The state’s first drive-thru vaccination clinic also opened in Dubbo this week, and Dr Agostino said vaccine supply and access to healthcare will be crucial to addressing the current outbreak.
 
‘It’s about meeting the demand, mainly with issues around staffing and access to health services,’ he said. ‘Really the way out of this is for primary care to help with getting those numbers up for Aboriginal and Torres Strait Islander people.
 
‘GPs obviously have a have a key role in communicating that, as well as delivering the vaccines.
 
‘We [the Aboriginal community-controlled health services] are getting out as much vaccine as possible.
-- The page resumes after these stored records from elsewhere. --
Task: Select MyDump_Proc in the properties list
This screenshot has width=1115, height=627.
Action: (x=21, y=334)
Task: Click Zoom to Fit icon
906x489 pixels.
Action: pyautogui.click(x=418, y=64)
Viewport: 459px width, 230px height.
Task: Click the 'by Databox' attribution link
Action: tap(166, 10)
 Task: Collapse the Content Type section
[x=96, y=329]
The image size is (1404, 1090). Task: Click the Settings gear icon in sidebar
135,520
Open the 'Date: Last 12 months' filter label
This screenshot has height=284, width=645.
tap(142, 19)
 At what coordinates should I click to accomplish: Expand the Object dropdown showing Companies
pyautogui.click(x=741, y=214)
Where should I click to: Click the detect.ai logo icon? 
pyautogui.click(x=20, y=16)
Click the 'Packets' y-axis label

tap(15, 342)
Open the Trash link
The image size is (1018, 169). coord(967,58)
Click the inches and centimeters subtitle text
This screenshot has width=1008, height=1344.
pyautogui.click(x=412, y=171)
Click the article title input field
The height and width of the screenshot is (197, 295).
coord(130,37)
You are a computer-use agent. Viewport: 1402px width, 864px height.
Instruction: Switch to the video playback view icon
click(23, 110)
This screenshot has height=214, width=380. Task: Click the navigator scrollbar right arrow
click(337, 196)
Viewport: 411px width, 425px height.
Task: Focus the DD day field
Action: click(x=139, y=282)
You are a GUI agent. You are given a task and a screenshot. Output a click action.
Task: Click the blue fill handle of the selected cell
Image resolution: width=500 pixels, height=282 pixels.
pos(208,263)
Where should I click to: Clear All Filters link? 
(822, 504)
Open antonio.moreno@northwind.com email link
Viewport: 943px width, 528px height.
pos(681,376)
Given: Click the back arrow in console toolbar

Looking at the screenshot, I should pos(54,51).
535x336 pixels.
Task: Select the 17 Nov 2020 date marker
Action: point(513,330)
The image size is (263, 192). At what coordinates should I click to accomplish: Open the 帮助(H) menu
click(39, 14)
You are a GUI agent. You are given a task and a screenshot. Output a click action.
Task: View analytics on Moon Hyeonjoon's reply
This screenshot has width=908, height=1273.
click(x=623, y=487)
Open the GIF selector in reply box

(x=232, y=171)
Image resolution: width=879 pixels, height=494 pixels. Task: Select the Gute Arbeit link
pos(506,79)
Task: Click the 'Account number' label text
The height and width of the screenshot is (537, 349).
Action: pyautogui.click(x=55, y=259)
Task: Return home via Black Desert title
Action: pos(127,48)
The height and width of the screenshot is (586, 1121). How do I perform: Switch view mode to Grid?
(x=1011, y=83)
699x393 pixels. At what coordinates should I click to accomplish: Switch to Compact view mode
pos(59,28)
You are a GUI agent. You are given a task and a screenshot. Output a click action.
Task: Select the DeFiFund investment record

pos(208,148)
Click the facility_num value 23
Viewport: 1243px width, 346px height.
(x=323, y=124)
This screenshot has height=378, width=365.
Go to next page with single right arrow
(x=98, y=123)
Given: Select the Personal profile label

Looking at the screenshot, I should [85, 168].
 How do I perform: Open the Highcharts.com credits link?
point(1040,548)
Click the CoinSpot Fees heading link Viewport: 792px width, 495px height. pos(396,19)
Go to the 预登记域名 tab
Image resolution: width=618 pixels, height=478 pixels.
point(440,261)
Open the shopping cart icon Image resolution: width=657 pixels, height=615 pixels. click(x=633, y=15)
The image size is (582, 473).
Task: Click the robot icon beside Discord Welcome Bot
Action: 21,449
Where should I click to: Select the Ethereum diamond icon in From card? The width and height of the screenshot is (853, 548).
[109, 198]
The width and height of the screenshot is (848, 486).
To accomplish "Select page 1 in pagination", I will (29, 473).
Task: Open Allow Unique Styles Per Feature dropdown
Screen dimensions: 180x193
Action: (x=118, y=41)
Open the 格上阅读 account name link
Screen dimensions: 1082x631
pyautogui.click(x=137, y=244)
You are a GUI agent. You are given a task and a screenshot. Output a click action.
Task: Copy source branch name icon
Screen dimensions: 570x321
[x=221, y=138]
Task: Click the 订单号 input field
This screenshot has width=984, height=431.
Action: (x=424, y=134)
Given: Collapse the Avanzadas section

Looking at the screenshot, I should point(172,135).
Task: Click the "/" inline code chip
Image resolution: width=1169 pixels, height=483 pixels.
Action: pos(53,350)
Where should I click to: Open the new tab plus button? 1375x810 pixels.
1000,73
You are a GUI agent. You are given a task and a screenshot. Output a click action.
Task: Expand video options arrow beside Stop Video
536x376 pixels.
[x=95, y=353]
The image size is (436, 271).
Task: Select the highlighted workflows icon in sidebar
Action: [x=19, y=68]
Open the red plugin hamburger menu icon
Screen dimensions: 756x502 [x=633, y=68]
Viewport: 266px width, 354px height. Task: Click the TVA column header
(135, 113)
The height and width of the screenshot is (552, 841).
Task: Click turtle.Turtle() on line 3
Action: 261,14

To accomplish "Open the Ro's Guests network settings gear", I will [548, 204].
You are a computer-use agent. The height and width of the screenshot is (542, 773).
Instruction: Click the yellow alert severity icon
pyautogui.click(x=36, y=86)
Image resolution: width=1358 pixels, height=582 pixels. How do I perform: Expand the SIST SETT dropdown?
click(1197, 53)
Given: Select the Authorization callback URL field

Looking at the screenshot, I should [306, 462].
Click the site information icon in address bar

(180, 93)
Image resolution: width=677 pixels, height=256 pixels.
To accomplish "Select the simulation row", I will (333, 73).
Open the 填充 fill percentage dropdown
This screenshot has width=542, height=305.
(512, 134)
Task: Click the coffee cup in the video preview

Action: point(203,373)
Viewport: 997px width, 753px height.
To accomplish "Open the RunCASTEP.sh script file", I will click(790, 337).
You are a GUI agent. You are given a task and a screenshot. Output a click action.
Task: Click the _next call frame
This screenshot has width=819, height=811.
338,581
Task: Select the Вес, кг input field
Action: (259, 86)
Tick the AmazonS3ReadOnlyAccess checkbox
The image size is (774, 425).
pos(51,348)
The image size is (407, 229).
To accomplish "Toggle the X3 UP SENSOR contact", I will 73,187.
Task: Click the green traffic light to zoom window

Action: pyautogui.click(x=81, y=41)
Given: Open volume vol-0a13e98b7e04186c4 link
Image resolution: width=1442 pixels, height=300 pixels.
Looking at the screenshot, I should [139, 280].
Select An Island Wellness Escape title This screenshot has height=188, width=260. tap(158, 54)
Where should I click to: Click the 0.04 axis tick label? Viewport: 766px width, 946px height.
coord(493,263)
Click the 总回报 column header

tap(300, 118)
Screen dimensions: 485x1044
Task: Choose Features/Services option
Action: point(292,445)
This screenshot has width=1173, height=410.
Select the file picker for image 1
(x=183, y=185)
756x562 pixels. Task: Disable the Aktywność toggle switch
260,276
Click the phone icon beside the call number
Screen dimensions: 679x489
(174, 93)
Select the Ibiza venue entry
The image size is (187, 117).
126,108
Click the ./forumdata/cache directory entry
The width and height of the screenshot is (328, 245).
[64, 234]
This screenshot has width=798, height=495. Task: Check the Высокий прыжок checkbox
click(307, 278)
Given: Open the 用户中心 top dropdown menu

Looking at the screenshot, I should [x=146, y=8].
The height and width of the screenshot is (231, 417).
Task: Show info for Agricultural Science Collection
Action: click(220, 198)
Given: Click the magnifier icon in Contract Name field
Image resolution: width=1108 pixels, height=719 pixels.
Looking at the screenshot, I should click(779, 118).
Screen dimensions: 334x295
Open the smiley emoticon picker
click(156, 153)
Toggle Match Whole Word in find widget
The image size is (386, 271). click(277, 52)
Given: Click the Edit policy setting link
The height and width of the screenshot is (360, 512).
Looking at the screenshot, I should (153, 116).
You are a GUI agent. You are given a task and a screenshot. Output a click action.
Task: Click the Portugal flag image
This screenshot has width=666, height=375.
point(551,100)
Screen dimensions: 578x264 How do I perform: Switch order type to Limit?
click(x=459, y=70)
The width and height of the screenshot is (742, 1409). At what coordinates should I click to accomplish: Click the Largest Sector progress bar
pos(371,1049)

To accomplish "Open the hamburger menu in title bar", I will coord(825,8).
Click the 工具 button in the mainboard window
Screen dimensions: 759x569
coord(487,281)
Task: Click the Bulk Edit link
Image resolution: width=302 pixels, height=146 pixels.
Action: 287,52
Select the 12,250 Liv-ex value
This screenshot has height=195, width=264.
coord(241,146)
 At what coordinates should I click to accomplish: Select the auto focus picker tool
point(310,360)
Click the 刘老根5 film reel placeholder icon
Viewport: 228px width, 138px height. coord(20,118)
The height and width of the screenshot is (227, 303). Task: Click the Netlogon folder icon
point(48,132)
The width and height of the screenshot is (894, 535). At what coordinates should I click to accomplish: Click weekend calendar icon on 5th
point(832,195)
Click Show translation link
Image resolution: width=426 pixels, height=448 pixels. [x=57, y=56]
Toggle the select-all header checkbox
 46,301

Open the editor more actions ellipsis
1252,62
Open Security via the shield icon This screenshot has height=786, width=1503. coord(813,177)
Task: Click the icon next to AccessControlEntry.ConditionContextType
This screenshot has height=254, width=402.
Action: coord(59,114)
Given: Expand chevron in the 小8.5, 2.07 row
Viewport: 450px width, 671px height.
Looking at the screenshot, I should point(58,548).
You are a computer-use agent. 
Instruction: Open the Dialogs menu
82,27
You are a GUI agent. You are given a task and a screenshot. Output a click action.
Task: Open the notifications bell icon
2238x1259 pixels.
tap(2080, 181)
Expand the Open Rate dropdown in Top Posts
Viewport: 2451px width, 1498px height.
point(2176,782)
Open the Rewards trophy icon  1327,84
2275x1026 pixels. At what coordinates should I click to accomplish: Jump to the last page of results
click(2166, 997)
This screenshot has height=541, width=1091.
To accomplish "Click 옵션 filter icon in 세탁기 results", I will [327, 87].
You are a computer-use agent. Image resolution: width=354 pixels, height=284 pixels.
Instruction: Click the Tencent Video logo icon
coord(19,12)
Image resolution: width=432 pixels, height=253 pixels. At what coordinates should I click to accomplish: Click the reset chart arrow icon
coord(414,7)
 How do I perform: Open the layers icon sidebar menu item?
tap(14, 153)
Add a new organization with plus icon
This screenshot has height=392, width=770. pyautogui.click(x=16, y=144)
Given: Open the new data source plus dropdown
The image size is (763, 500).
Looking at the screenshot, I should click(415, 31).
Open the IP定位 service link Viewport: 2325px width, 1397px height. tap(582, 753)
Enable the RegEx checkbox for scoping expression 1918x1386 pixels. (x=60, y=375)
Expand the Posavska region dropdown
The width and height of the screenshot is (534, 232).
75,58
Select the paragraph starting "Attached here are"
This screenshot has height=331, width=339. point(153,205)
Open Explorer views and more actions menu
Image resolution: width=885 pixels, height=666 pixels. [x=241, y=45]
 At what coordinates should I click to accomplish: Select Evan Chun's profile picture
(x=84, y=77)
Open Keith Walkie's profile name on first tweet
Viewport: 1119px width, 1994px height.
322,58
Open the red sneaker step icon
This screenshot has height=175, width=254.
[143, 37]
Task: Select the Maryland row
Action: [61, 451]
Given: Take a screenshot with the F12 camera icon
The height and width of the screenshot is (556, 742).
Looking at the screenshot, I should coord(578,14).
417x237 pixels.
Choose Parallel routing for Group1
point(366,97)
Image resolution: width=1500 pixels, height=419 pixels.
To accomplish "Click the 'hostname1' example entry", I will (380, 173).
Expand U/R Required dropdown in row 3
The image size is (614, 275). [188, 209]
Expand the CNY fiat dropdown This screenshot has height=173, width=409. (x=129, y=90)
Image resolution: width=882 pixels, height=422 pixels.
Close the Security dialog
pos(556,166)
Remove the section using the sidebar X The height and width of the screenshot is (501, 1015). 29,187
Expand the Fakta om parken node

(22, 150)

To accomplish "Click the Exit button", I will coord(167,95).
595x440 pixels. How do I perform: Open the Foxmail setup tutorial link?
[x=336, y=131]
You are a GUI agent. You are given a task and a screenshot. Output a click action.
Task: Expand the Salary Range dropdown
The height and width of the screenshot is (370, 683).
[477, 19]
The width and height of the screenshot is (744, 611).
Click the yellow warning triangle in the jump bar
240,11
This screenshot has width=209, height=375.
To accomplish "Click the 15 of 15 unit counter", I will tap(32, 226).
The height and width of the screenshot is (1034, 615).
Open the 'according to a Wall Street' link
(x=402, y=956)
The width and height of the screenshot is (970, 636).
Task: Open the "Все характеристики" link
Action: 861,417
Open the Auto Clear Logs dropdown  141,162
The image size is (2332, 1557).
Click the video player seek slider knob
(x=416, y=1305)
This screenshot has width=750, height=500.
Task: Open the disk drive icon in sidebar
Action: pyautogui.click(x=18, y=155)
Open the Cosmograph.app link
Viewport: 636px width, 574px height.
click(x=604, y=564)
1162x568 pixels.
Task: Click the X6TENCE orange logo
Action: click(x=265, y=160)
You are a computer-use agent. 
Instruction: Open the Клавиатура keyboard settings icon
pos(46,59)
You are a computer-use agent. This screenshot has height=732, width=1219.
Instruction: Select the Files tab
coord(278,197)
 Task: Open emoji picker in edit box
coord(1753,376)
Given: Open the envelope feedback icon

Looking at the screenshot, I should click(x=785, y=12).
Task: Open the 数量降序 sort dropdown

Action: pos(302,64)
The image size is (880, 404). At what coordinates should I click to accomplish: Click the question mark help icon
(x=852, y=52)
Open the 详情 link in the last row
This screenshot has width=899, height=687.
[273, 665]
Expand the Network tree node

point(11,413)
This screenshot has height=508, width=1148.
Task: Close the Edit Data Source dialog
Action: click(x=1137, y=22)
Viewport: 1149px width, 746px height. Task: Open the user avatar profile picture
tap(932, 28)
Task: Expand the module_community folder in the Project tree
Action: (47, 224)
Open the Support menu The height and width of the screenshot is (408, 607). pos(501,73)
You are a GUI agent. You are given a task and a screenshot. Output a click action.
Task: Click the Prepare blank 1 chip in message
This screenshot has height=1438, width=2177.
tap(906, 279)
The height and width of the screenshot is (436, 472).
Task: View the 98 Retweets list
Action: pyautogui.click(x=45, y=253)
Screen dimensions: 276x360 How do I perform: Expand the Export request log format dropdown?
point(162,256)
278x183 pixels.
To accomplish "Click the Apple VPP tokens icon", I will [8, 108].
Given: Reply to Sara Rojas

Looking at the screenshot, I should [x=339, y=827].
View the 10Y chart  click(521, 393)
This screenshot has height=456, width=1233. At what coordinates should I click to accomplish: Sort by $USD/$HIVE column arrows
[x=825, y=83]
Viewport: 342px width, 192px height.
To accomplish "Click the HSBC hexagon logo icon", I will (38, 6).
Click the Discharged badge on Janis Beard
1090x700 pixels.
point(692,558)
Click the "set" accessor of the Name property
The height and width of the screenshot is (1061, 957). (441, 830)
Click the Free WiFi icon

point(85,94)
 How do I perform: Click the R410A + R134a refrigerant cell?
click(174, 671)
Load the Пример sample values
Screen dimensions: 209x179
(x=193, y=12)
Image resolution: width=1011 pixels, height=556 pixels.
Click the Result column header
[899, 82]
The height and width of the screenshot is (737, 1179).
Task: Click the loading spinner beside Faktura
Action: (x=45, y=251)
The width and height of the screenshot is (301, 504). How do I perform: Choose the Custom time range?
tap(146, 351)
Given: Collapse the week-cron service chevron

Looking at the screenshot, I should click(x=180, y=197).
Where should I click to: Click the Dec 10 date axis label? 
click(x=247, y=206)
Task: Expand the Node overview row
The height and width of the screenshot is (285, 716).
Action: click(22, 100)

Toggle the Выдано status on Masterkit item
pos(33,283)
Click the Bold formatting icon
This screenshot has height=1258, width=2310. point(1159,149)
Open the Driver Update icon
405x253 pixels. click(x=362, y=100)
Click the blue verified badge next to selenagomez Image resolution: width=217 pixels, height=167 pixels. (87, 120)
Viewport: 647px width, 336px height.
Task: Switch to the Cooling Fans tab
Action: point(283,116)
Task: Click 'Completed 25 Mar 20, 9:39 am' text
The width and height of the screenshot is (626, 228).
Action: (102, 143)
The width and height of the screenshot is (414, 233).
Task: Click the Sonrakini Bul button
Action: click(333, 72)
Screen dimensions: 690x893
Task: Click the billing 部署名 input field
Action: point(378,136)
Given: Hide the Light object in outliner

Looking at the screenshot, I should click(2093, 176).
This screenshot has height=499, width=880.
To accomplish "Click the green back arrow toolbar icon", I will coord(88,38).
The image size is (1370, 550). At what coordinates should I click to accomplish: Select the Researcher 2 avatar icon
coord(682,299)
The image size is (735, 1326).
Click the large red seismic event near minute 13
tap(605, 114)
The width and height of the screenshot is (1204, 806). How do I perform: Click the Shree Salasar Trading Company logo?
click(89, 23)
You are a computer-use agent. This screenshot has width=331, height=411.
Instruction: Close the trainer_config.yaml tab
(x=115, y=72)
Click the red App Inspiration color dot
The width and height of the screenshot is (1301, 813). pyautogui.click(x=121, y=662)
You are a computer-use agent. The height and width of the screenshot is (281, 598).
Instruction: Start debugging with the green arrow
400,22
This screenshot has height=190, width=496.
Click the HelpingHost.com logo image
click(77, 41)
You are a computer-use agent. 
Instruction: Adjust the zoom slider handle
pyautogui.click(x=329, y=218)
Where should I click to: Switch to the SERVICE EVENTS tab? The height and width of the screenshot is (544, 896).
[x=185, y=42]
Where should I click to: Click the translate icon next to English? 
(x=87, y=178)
And the difficulty is having sufficient staff to deliver those vaccines, as well as run a normal clinic.
 
‘We’ve increased point-of-care testing machines in a number of communities, such as Walgett and Broken Hill, and we’re looking to get them into additional communities like Dubbo. 
 
‘We don’t want to have long delays in testing, so we’re trying to make sure that, particularly close contacts and clinic staff, can get a result the same day that they get the test.’
 
For Dr Chua, the current situation serves as a reminder for regional, rural and remote areas about the importance of properly preparing for a local outbreak.
 
‘For rural general practices, and especially with vulnerable communities, think ahead as to what changes might need to be implemented,’ she said.
 
‘This includes having adequate PPE supplies, having systems to enable both non-clinical and clinical staff to work from home, pulling forward second dose vaccinations, rapidly standing up additional vaccine clinics, and ensuring good communication within the team, as well as with patients.
 
‘Communication is key. As GPs we hold roles as leaders in our community and our communities look to us for solutions in times of need.
 
‘The outbreak has also highlighted the importance of really working well together across our health sectors to make sure that we can provide the care for our community that’s most needed.’